Chinese researchers say they’ve developed an AI text censor that is 91 per cent accurate
- They claim it could be useful to ‘identify and filter sensitive information from online news media’
- China’s internet is tightly controlled and the government relies on a huge army of censors to vet content
Traditional machine censors rely mainly on keywords to do this and struggle to achieve 70 per cent accuracy, while AI technology – which needs to be trained by humans – has taken that to about 80 per cent in recent years.
The team from Shenyang Ligong University and the Chinese Academy of Sciences say their AI technology does not need to be trained by humans and “outperforms other approaches” to achieve more than 91 per cent accuracy.
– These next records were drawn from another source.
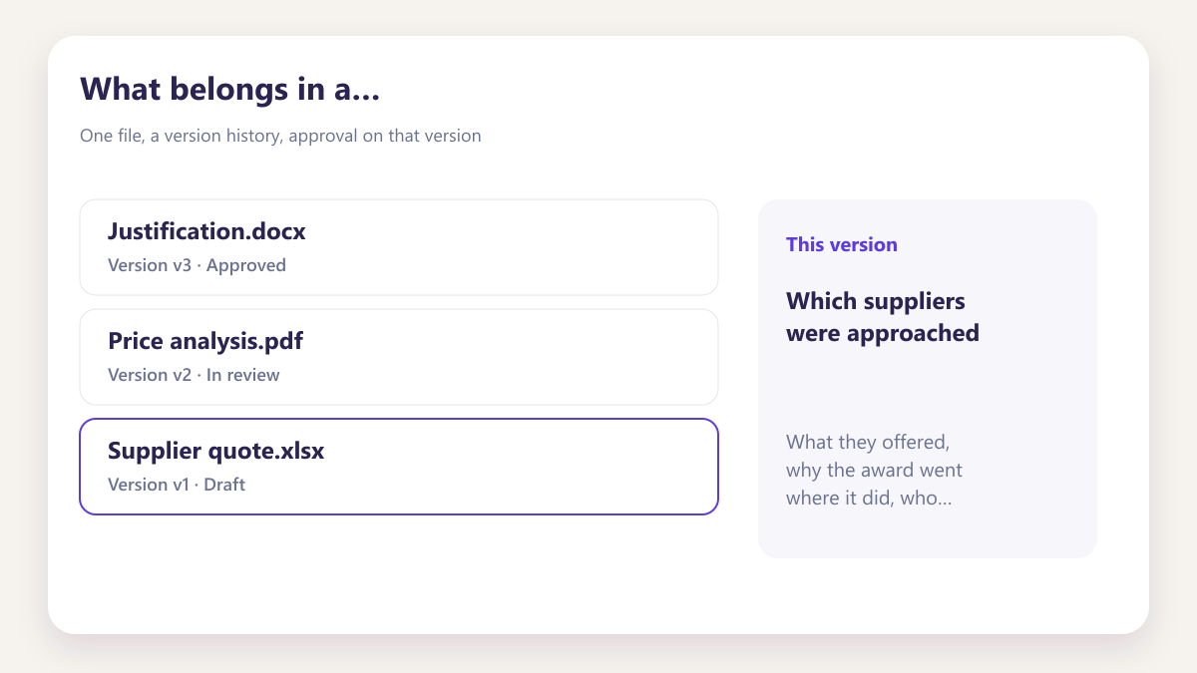
Task: Click the Supplier quote.xlsx file name
Action: (216, 451)
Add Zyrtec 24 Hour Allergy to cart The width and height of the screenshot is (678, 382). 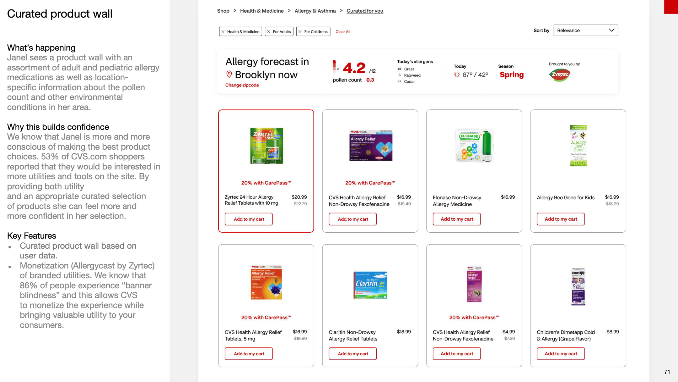(x=249, y=219)
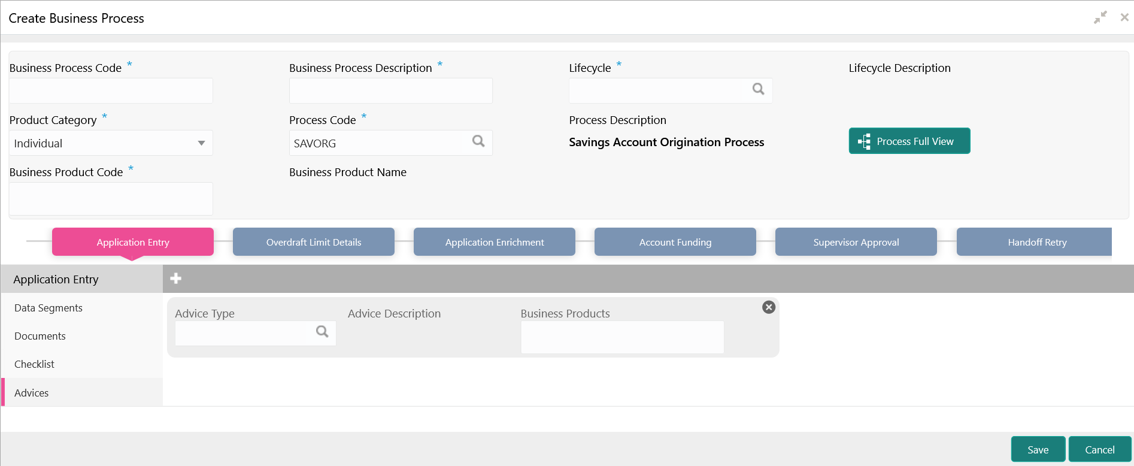1134x466 pixels.
Task: Show the Checklist section
Action: point(34,364)
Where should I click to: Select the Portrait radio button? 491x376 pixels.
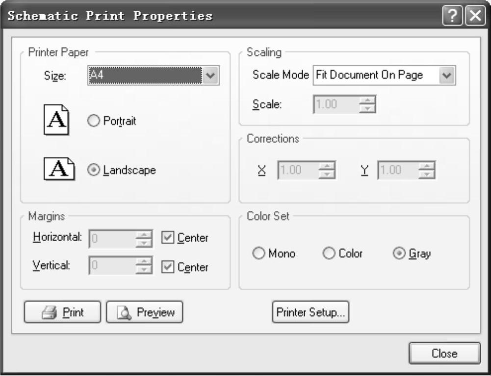pyautogui.click(x=94, y=121)
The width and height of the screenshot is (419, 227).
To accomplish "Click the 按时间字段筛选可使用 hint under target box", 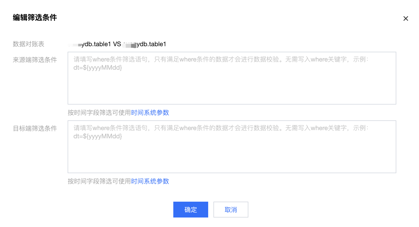I will tap(99, 181).
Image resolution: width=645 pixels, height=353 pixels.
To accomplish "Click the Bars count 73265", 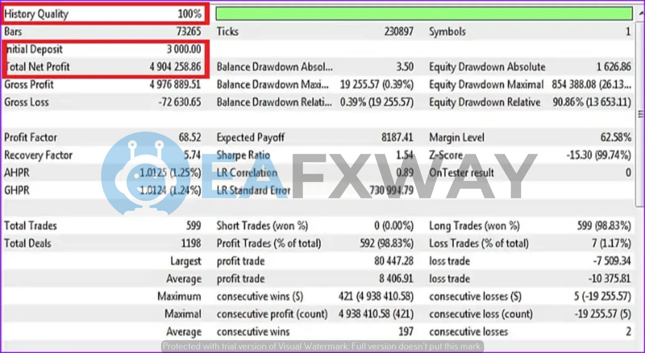I will 189,31.

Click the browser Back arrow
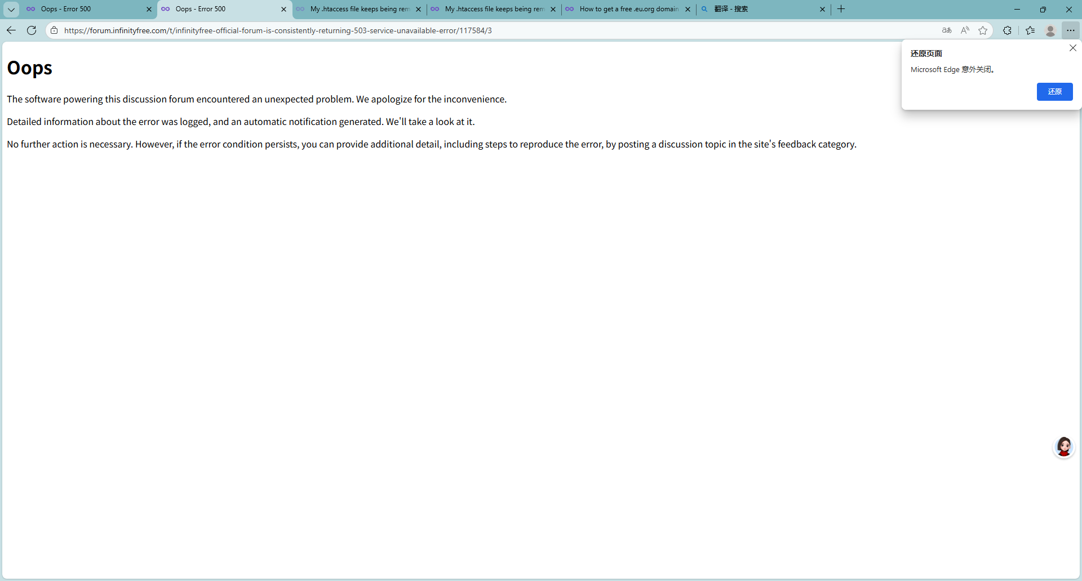point(11,30)
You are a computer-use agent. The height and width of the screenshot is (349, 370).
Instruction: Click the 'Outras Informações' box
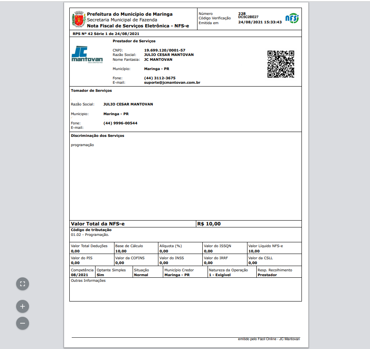tap(185, 290)
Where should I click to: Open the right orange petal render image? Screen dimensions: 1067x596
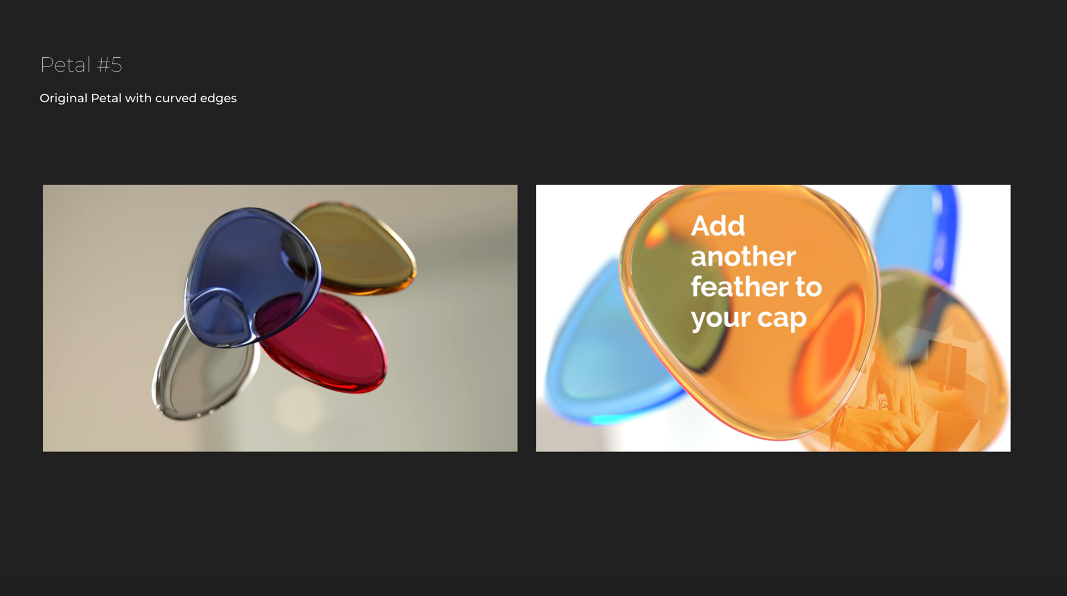pyautogui.click(x=773, y=318)
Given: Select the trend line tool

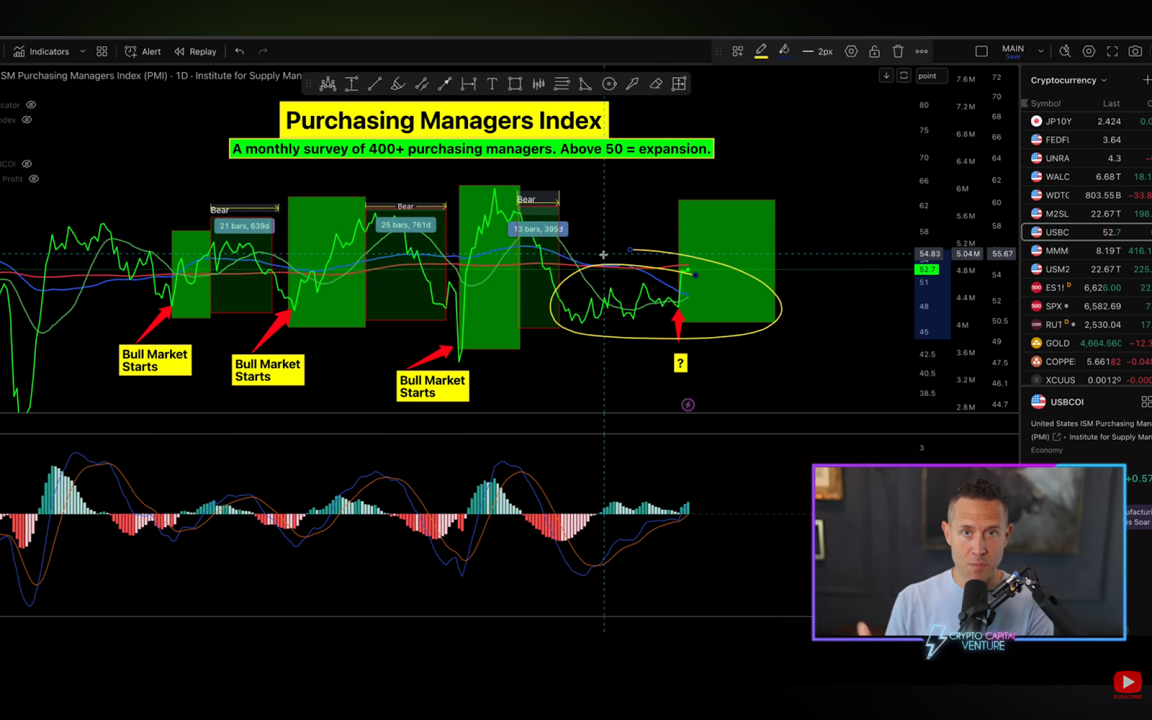Looking at the screenshot, I should tap(374, 84).
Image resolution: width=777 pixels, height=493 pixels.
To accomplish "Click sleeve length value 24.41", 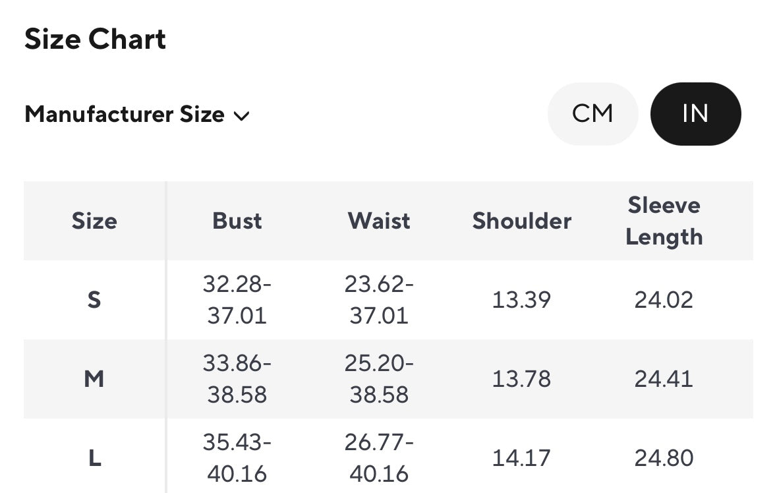I will [664, 379].
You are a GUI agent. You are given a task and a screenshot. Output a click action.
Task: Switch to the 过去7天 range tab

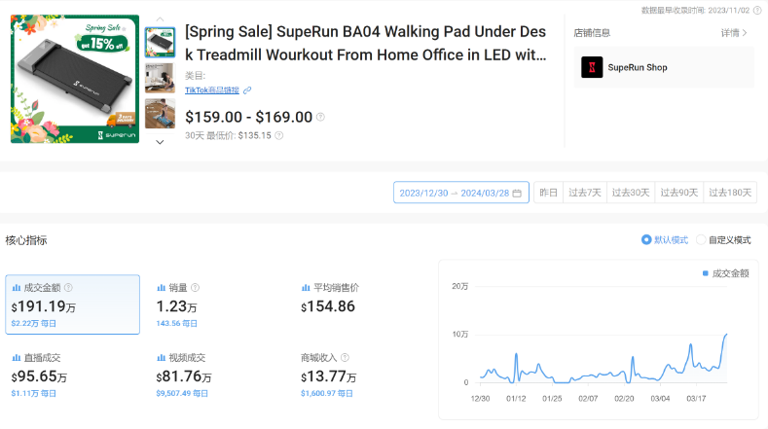coord(585,193)
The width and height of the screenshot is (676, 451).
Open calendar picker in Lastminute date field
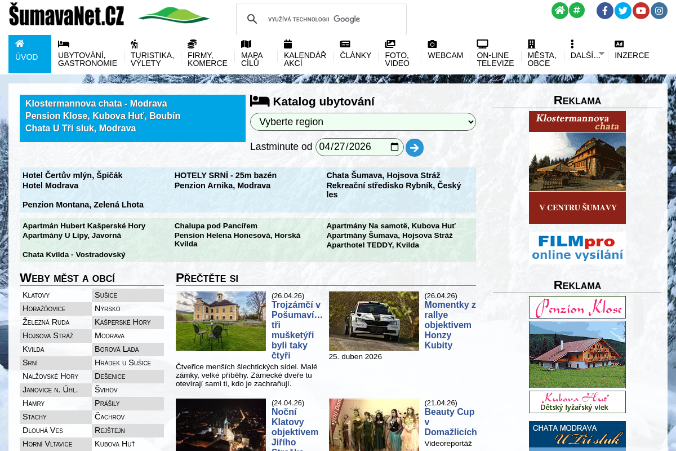pyautogui.click(x=395, y=147)
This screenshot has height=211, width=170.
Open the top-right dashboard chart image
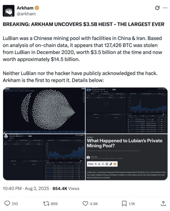[127, 110]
It would be particularly useful to “identify and filter sensitive information from online news media”, lead researcher Li Shu and her colleagues wrote in a paper published in the Journal of Chinese Computer Systems on Monday.
But identifying them is a challenge for computers. Chinese is one of the most complex languages in the world, with nearly 10,000 characters. And sensitive words – gun, for example – could get picked up in a non-sensitive context, triggering a false alarm, or illegal information could be posted online without the use of any sensitive words.
The Chinese government and internet companies have instead relied on a huge army of censors to manually vet online content, but it is too costly and inefficient to keep pace with the growth of information on China’s internet and social media.
Li, an associate professor of computer science at Shenyang Ligong University, said the technology developed by her team could keep up with the fast-evolving language used online in China, with a powerful dictionary containing not only sensitive words but their changing forms.
She said it could also read between the lines when searching for illegal content that was hidden in a different context, increasing the ability to identify text that is written in a way to bypass machine censors. Many internet users in China avoid using sensitive words and instead use homonyms or add hyphens between characters to confound the censors.
Part of the team’s text censor technology came from Google, Li said. In 2017, Google developed an open-source language model known as bidirectional encoder representations from transformers, or BERT, to help its search engine better understand users’ search terms. BERT can read a word in different contexts – such as “running a business” versus “running a marathon” – as a result of reading huge text databases including the entire Wikipedia site.
But BERT is not a censor by design and cannot understand text longer than 512 words. To make it work, Li’s machine breaks a long text into segments, lets BERT read the shorter parts and uses another AI tool to combine the results and assess them using the most up-to-date dictionary.
Google did not respond to a request for comment.
China is investing heavily in artificial intelligence and the technology is increasingly becoming part of everyday life in China – from e-commerce to public spaces where surveillance cameras are equipped with facial recognition, to military uses.